Некалиновские родственники Ольги любили подчеркнуть, что она, мол, родилась в Калиновке, а стало быть - "другая". Так например, она не может носить электронных часов, а электронные будильники тут же перестают работатать там, где она появляется. Компьютеры с ней также не в ладу. Можно предположить, что аномальная энергия отразилась также непосредственно на стиле правления Хрущева, на правлении, которое Горенштейн в романе "Место" определил как "полное мужицкой фантазии", спровоцировавшее в разных концах страны "разрозненные экономические бунты", носившие на себе следы "детской разнузданности и веселья".
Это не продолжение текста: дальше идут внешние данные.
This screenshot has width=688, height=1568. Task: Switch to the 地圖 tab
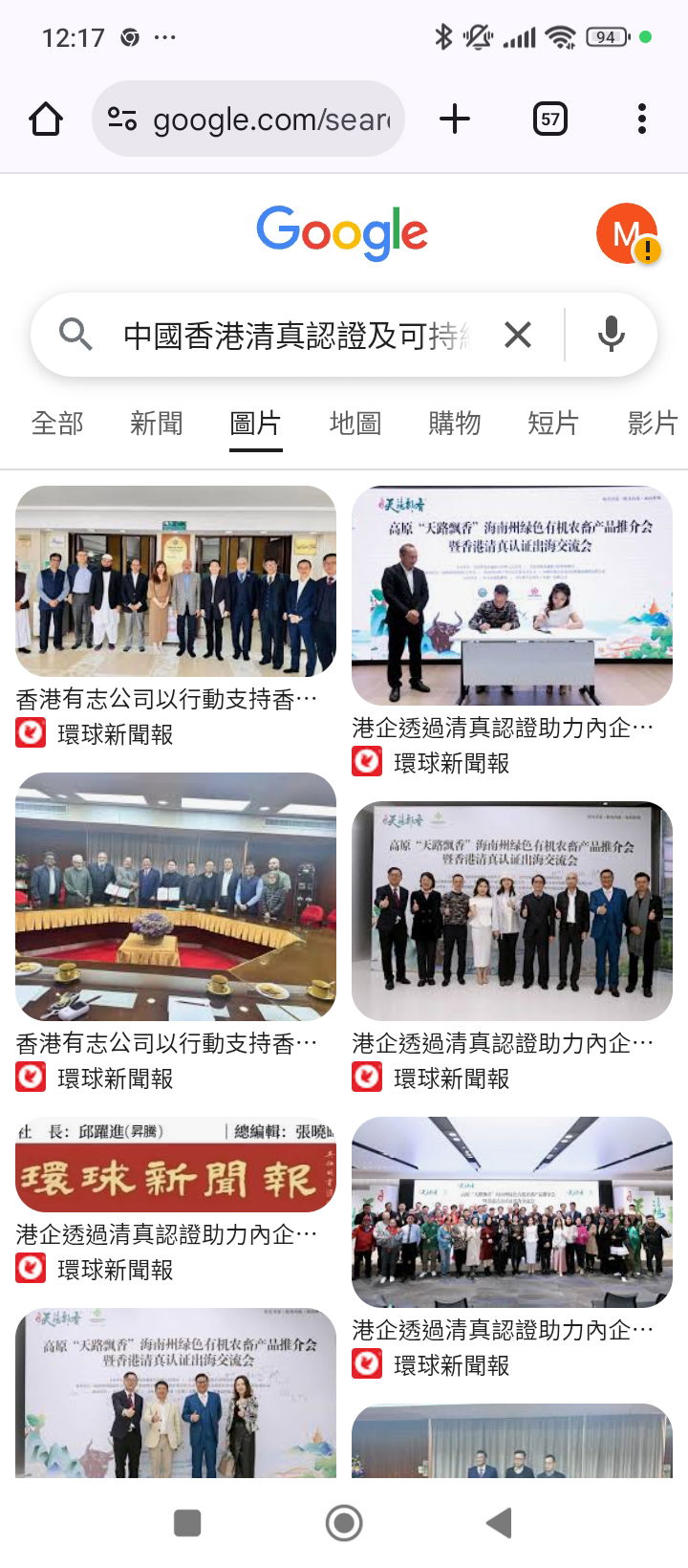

Курский чернозем, как известно, самый плодородный в мире, однако этот фактор, способсвующий изобилию, сказался на калиновцах гораздо меньше аномалии. Стоят убогие неухоженные деревянные избы, окрашенные в голубой и зеленый цвет, тогда как всего в пятидесяти километрах от деревни украинские села, в которых прямо у дороги выстроились, как на конкурсе красоты, нарядные, зажиточные, разукрашенные "хоробой" хаты, одна другой краше. Не то, чтобы "за державу обидно", а все же напрашивается вопрос, почему в самом плодородном уголке страны (неподалеку находится знаменитая заповедная Стрелецкая степь, которая не запахивалась со времен Екатерины, с редчайшими видами полевых трав), где крупные, намагниченные полевые цветы (причем, особенно много ромашек) растут везде - на дорогах, во дворах и у свинарников, где везде буквально рвется из земли красота, ибо природа стремится "взять свое", так вот, почему всюду убожество такое, примитивный быт существования. Впрочем, хотя самогон льется рекой, а в избах царит нищета, здесь еженедельно, в отличие от украинцев-соседей, всей деревней идут в баню. Личная гигиена соблюдается неукоснительно. Также свято оберегается калиновцами и чистота традиции: и по сегодняшний день в каждом доме в углу - икона (икона каким-то образом не убиралась даже в сталинские времена), а на стене обязательно красуется портрет Хрущева.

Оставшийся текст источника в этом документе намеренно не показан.